The Series A Preferred Stock ranks senior to the common stock with respect to dividends and pari passu with the common stock in rights upon liquidation.

Voting Rights

Except as otherwise required by law (or with respect to approval of certain actions), the Series A Preferred Stock does not have voting rights.
Dividends and Make-Whole Amounts
Holders of Series A Preferred Stock are entitled to cumulative dividends at a rate of 8.0% per annum (subject to adjustment in certain circumstances) when and if declared by the Board. We are obligated to pay certain make-whole amounts to the holders of Series A Preferred Stock, if the stock is redeemed or converted (as described below) prior to the fourth anniversary of its issuance date, in lieu of dividends that the stockholders would have otherwise received. The dividends and make-whole amounts (if any) may be paid in cash or in the form of common stock at the discretion of the Board.
Conversion Rights
The Series A Preferred Stock may be converted into shares of our common stock at any time at the option of the holder. In the event of a conversion by the holder, the price per share is equal to (a) Original Issue Price (as defined in the certificate of designation for the Series A Preferred Stock) multiplied by (b) the number of shares of Series A Preferred Stock shares being converted, divided by (c) the conversion price of $8.00.
A conversion by us may be effected if certain Equity Conditions (as defined in the certificate of designation for the Series A Preferred Stock) are met and in the event that the closing price of our common stock exceeds 200% of the conversion price for any 20 consecutive trading days.
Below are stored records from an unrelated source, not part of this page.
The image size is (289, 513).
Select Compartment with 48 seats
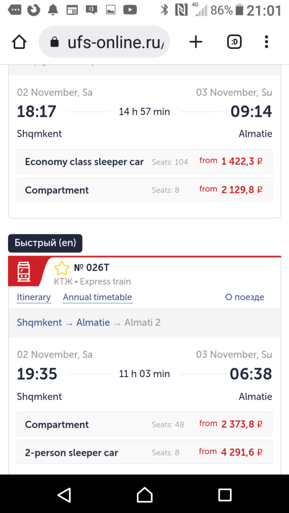pos(145,424)
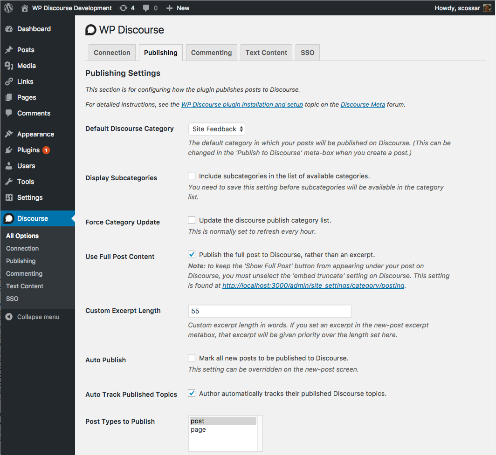496x455 pixels.
Task: Uncheck Use Full Post Content option
Action: click(192, 255)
In the event of a Company conversion, we shall issue the number of shares of common stock equal to (a) the Original Issue Price multiplied by (b) the number of shares of Series A Preferred Stock being converted, divided by (c) the conversion price of $8.00.
Redemption
We have the right to redeem all or a portion of the Series A Preferred Stock at any time at a redemption price of $8.00 per share, plus any accrued and unpaid dividends and plus the make-whole amount (if any).
Liquidation Value
Upon any liquidation, dissolution or winding up of the Company, after payment or provision for payment of our debts and other liabilities, the holders of Series A Preferred Stock shall be entitled to receive, pari passu with any distribution to the holders of our common stock, an amount equal to $8.00 per share of Series A Preferred Stock plus any accrued and unpaid dividends.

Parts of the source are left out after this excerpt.